Andere finden es willkürlich, alle 365 Tage sich selbst zu feiern. Warum nicht einfach dann Geburtstag feiern, wenn man grad Lust dazu hat? Warum überhaupt? 

Meine Frau und ich waren 7 Jahre lang Pastoren in einer lateinamerikanischen Gemeinde der Heilsarmee in Genf. Viele unserer Leute waren sehr arm und zu einem grossen Teil sogenannte «Sans-Papiers».Wir haben hier viel gelernt. Etwas vom Wichtigsten: Zum Feiern braucht es keinen Grund. So war unser Gemeindeleben stark geprägt vom gemeinsamen Essen.  Meistens gab es einfach arroz con pollo – Reis mit Poulet.  

Das hinderte uns natürlich nicht daran, auch dann zu feiern, wenn es einen Grund gab.

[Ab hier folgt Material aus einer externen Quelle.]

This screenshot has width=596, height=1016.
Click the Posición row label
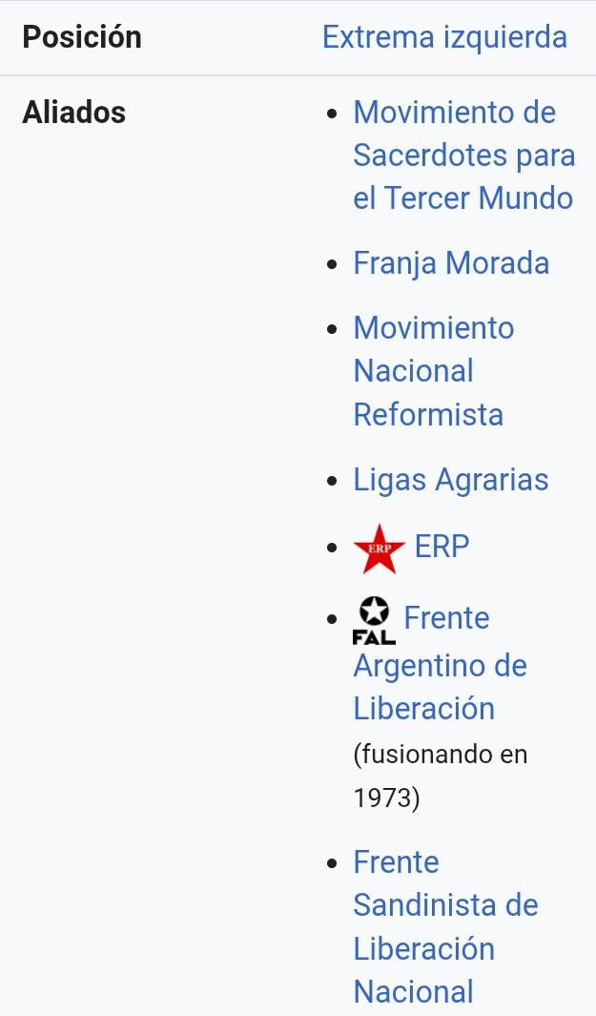point(82,37)
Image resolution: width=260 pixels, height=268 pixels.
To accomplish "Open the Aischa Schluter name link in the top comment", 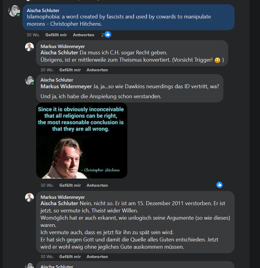I will coord(43,11).
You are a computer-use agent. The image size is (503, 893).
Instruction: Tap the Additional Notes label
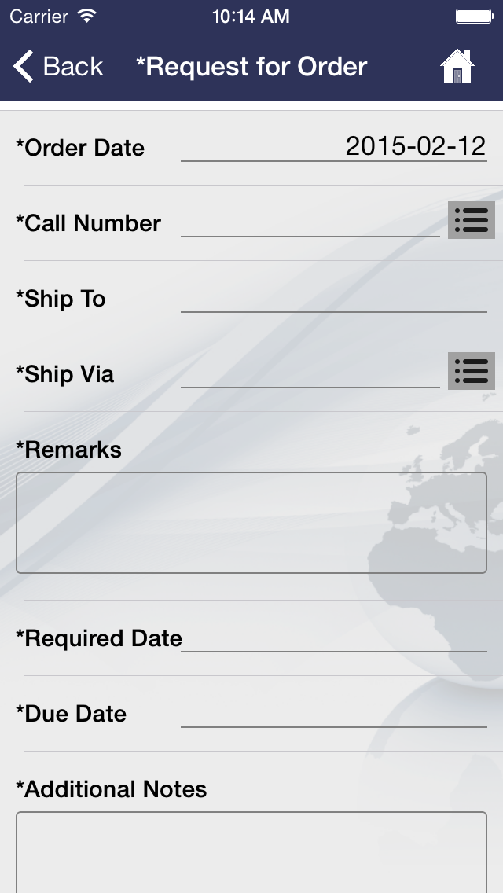coord(111,788)
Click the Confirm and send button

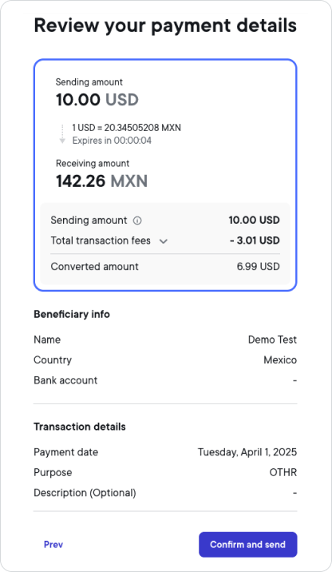coord(248,544)
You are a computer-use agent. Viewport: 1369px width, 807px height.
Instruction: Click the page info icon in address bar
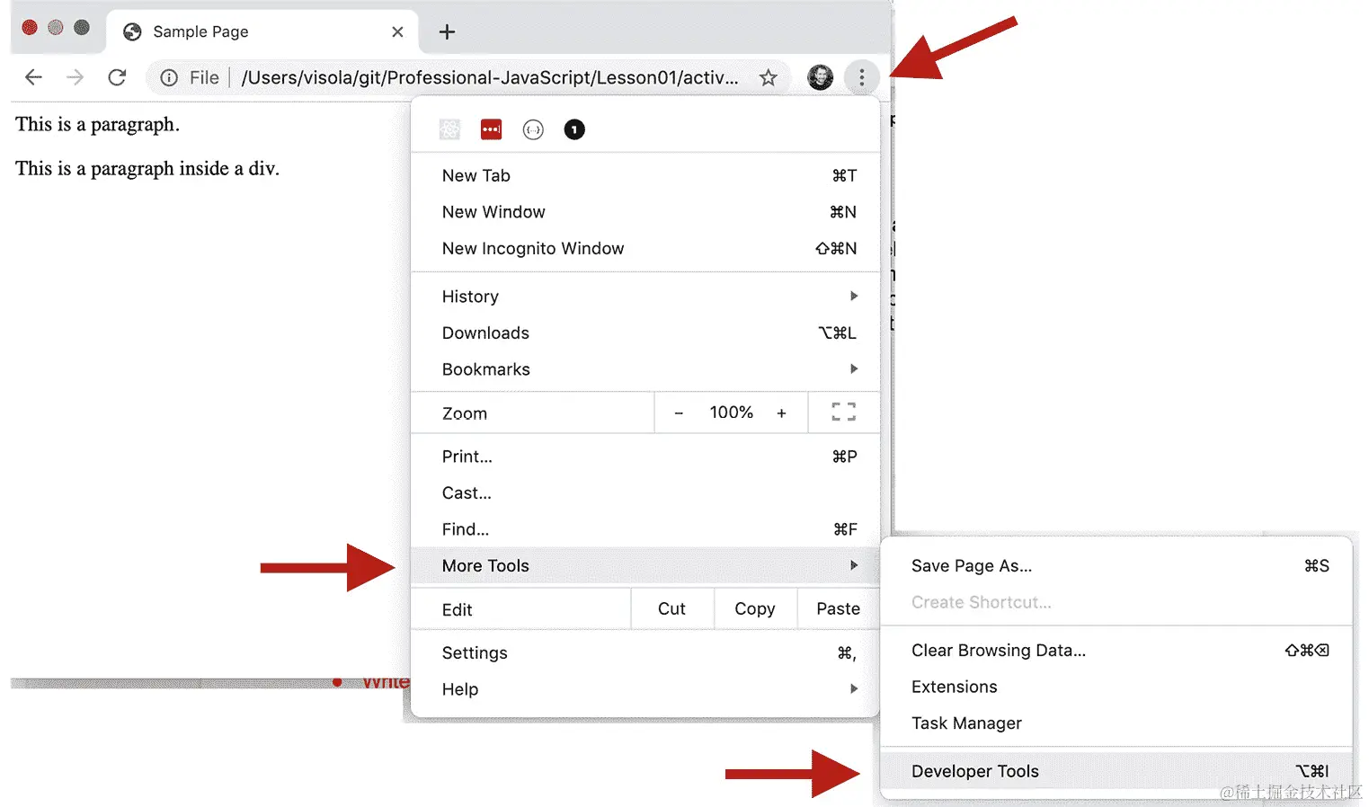pos(168,77)
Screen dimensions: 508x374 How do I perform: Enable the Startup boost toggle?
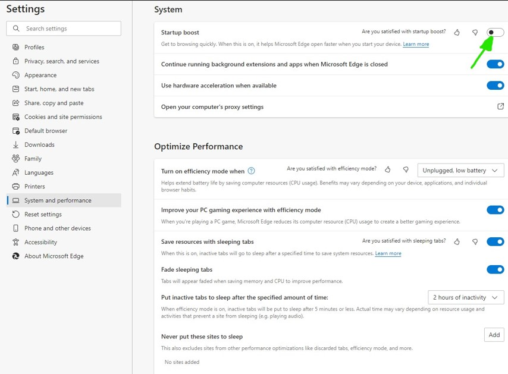(495, 32)
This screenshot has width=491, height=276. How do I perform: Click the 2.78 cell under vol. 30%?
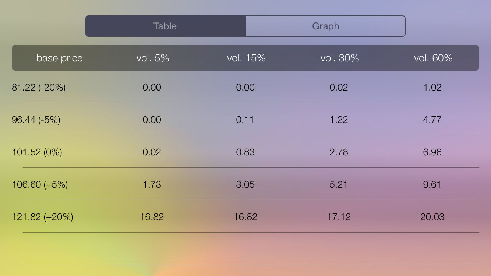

Alle 3 Monate wurde eine kollektive Geburtstagsfeier organisiert. Auch den 1. August habe ich nirgends so toll gefeiert wie mit unseren lateinamerikanischen Freunden. 

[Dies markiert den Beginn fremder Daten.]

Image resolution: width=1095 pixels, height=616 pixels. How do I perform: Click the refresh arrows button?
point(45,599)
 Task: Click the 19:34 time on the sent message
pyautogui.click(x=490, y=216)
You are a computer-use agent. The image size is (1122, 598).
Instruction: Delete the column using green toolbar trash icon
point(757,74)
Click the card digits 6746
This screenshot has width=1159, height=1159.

Weshalb feiern wir eigentlich? 

Vielleicht, weil das Leben sonst zu ernst und zu mühsam ist? 

In der Bibel gibt Gott der Erde, dem Leben und dem Menschen von Anfang an einen Rhythmus. Irgendwie gleicht das Weltall ja schon einer riesigen Uhr und die Gestirne dienen als Zeiger. 

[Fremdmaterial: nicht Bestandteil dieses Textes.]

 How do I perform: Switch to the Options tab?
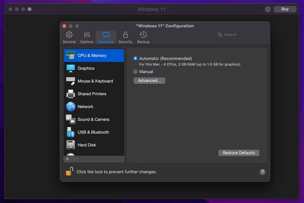[87, 37]
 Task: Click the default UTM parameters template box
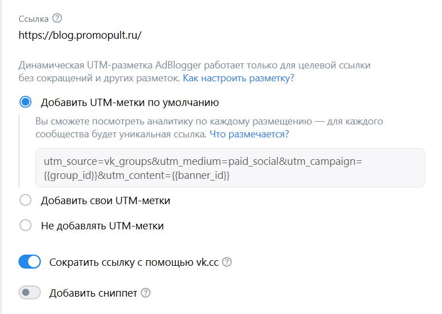tap(230, 168)

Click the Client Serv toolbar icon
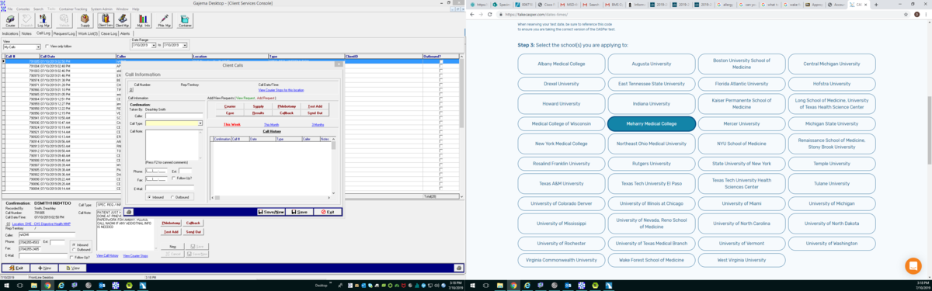(x=104, y=20)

Dieser Puls wird aber nicht durch Arbeit und Verpflichtungen definiert, sondern durch Feste. Alle sieben Tage gibt es eine Pause und es soll gefeiert werden mit Gemeinschaft und gutem Essen. Das Jahr war geprägt von einer ganzen Reihe von göttlich verordneten, oft mehrtägigen Festen. 

Auch Jesus hatte ganz offensichtlich gern und oft gefeiert. Er hat sich auch mal mit seiner ganzen Truppe gleich bei einem Unbekannten selber zum Essen eingeladen. Das explizit erste Wunder geschah an einer Hochzeit. Als Präambel zu seinem irdischen Dienst vollbrachte Jesus nicht etwa ein «nützliches» Wunder wie eine Krankenheilung, sondern verwandelte Wasser in Wein. Damit sorgte er dafür, dass diese Hochzeit den Gästen nicht als das peinlichste, sondern das beste Fest mit dem köstlichsten Wein in Erinnerung blieb. 

Ja, das Leben ist oft anstrengend, beunruhigend, ungerecht oder gar lebensbedrohend. Aber Jesus hat von sich selbst gesagt, dass er gekommen ist, damit wir «das Leben haben und es in Fülle haben».

Ich denke, dass deshalb Feste ein wichtiges, göttliches Gebot sind. Wir sollen das Leben feiern, wenn es einen Grund gibt dafür, wie zum Beispiel eine Hochzeit, eine bestandene Prüfung oder auch einfach ein schöner Sommerabend. 

Und dann sollen wir «Feste feiern, wie sie fallen», wie der Volksmund sagt. So «müssen» wir von Zeit zu Zeit feiern, egal ob es passt oder uns danach zumute ist.